**DOCUMENT SEGMENT**.

Madhav Sheth (born 21 April 1980) is the chief executive officer of realme (India), the president of realme International Business Group and the vice president of realme. He is from Mumbai, Maharashtra, India.

Education 
He studied in St. Xavier’s College and received bachelor’s degree in Business, Management and Marketing from the SVKM’s Narsee Monjee Institute of Management Studies (NMIMS), Mumbai. 

He received master's degree in Business Administration and Management from Harvard Business School and is an alumnus of the same.

Career 
Sheth began his career as a sales manager for three years with the Priory Business Group in the United States. He joined Perfect Communications (India) in 2008 as a sales director and exited as its chief executive officer in 2016. The same year, he joined Oppo as its sales director where he focused primarily on online and offline sales expansion. 

On 4 May 2018, Sheth co-founded realme with Sky Li (Li Bingzhong), the former vice president of Oppo. He became the chief executive officer of realme India and Europe, followed by being the vice president of realme since 2019. He spearheads realme's strategy development, market expansion, product engineering, and brand recognition initiatives. Under Sheth's leadership, realme has become the fourth largest smartphone brand in India, according to International Data Corporation (IDC) and Counterpoint Research. Sheth is a guest columnist in various notable national and international publications such as Forbes (India), Times of India, Fortune, Economic Times, and Hindustan Times.

**PROVIDED DATA**.
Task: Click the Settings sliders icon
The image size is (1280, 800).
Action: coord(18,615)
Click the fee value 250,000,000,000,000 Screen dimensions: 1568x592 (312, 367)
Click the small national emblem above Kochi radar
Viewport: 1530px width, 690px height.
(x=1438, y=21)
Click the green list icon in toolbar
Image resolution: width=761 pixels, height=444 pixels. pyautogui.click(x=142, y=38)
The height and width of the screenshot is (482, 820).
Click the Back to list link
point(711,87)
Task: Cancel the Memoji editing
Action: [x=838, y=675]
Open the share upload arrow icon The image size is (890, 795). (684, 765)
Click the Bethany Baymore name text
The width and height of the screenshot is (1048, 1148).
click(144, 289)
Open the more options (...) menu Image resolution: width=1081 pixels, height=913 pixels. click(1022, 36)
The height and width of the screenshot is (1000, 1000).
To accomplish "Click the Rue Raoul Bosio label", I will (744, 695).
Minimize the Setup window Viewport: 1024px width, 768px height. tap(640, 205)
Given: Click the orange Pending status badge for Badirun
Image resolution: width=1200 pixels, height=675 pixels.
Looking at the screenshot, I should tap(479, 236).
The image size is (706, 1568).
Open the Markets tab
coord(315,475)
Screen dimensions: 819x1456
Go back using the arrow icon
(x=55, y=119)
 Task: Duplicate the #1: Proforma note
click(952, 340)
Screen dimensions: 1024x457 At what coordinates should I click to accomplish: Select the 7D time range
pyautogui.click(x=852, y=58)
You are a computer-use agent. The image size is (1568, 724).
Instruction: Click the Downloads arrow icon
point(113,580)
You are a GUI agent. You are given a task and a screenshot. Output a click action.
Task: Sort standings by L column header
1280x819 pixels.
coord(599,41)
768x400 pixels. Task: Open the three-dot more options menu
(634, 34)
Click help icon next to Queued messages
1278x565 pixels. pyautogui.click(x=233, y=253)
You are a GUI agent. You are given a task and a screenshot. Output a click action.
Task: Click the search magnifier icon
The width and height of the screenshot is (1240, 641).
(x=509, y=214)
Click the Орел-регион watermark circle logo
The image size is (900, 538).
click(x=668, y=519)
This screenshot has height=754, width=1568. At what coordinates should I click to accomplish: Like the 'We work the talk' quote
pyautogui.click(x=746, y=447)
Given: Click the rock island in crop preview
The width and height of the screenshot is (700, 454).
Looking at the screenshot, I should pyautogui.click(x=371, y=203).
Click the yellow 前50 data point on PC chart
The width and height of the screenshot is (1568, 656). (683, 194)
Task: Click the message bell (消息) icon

**TASKS FOR THIS EXERCISE**.
**A.** Answer each question about the Madhav Sheth biography:
(i) Where did Sheth earn his master's degree?
(ii) Which company did he join in 2008, and in what role?
(iii) Who co-founded realme with him?
**B.** Can you turn the paragraph of the Madhav Sheth biography beginning "Sheth began his career" into a short list that keeps its main facts?
**C.** Does each statement agree with the Madhav Sheth biography? Answer yes or no and quote the words that decide it.
(i) Sheth co-founded realme in 2018.
(ii) Sheth was born in 1982.
(iii) realme is the third largest smartphone brand in India.
The listing can be left aside.

**TASK RESULTS**.
**A.**
(i) Harvard Business School
(ii) Perfect Communications (India), as a sales director
(iii) Sky Li (Li Bingzhong), the former vice president of Oppo

**B.**
- Three years as a sales manager with the Priory Business Group in the United States
- 2008: joined Perfect Communications (India) as sales director
- 2016: left Perfect Communications as its chief executive officer
- 2016: joined Oppo as sales director, focusing mainly on online and offline sales expansion

**C.**
(i) Yes: "On 4 May 2018, Sheth co-founded realme with Sky Li (Li Bingzhong)"
(ii) No: "born 21 April 1980"
(iii) No: "realme has become the fourth largest smartphone brand in India"